Compte tenu des résultats de cette évaluation et des conclusions selon lesquelles le site n’est pas susceptible de présenter des risques pour la santé humaine, Transports Canada a décidé qu’aucune enquête ou action de suivi n’était nécessaire. L’évaluation des risques écologiques a également mis à jour le classement du Système national de classification des sites contaminés et a confirmé une nouvelle fois que le site était classé dans la catégorie 2 (priorité moyenne). De plus, une note du système de classification des sites aquatiques a été établie pour la partie du site se trouvant dans l’eau seulement, ce qui a permis de classer le site dans la catégorie 3 (faible priorité).
La municipalité régionale de Wood Buffalo puise son eau potable dans le lac Athabasca. Elle est traitée en plusieurs étapes à l’usine de traitement de l’eau et analysée pour s’assurer qu’elle répond à tous les paramètres des Recommandations pour l’eau potable au Canada. La municipalité a publié un avis à la communauté le 28 août 2024, indiquant que la qualité de l’eau potable est rigoureusement surveillée et testée, et qu’elle est potable
En mai 2024, des représentants de la Première Nation Athabasca Chipewyan ont demandé à Transports Canada de procéder au dragage du plan d’eau afin de faciliter l’évacuation de la collectivité en cas d’incendies de forêt dans la région. Dans le cadre de ces discussions, Transports Canada a fourni une copie de l’évaluation des risques de 2017 et de l’évaluation environnementale de phase III à Delta Contracting Ltd (le consultant retenu par la Première Nation Athabasca Chipewyan pour préparer un plan de dragage) en mai.

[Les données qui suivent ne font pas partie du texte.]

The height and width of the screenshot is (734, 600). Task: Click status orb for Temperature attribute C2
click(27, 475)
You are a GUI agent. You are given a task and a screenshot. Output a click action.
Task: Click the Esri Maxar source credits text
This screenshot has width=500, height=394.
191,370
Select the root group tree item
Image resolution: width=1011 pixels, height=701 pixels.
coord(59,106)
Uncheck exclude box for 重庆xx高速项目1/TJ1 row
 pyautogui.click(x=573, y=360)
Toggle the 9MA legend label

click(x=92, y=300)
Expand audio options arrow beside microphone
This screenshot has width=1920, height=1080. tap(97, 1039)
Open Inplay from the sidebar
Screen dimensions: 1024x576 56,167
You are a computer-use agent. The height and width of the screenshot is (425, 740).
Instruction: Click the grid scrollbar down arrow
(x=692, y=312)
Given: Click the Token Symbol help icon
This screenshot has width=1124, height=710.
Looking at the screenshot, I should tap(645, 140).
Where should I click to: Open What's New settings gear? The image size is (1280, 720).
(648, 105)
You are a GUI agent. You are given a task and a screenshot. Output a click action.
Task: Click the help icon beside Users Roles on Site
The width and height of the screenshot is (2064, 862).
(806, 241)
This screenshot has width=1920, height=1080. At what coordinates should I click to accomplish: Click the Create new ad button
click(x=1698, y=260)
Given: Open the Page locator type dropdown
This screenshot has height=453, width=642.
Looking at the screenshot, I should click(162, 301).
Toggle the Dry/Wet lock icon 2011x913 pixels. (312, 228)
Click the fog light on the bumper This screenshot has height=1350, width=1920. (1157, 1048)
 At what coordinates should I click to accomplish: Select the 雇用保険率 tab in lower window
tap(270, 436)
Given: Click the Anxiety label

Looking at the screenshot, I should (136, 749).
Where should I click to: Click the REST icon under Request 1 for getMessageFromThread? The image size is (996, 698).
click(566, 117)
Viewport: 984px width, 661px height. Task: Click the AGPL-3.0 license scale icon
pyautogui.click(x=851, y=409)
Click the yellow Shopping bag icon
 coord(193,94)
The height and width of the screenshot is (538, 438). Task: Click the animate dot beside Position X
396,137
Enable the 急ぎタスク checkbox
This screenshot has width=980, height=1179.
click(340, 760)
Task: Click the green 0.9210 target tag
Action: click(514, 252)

Les médias ont fait état, à partir de la semaine du 30 septembre, des préoccupations de trois communautés autochtones de l’Alberta, la Première Nation Athabasca Chipewyan, la Première Nation crie Mikisew et les Métis de
Fort Chipewyan, selon lequel Transports Canada ne les auraient pas informées de la contamination de l’installation portuaire de Fort Chipewyan, y compris dans le cadre d’un processus de transfert potentiel de l’installation port.
Dans le cadre des négociations en vue de l’acquisition potentielle de l’installation portuaire de Fort Chipewyan, certains des rapports environnementaux ont déjà été partagés avec la Première Nation crie Mikisew et la section locale 125 des Métis de Fort Chipewyan en 2016 et 2018. Plus précisément, les rapports d’évaluation environnementale de site de 2013 et de 2014 ont été mis à la disposition de la Première Nation crie Mikisew et de la section locale 125 des Métis de Fort Chipewyan en 2016. Les rapports d’évaluation environnementale de site de 2017 et d’évaluation des risques de 2017 ont ensuite été partagés avec la Première Nation crie Mikisew en 2018.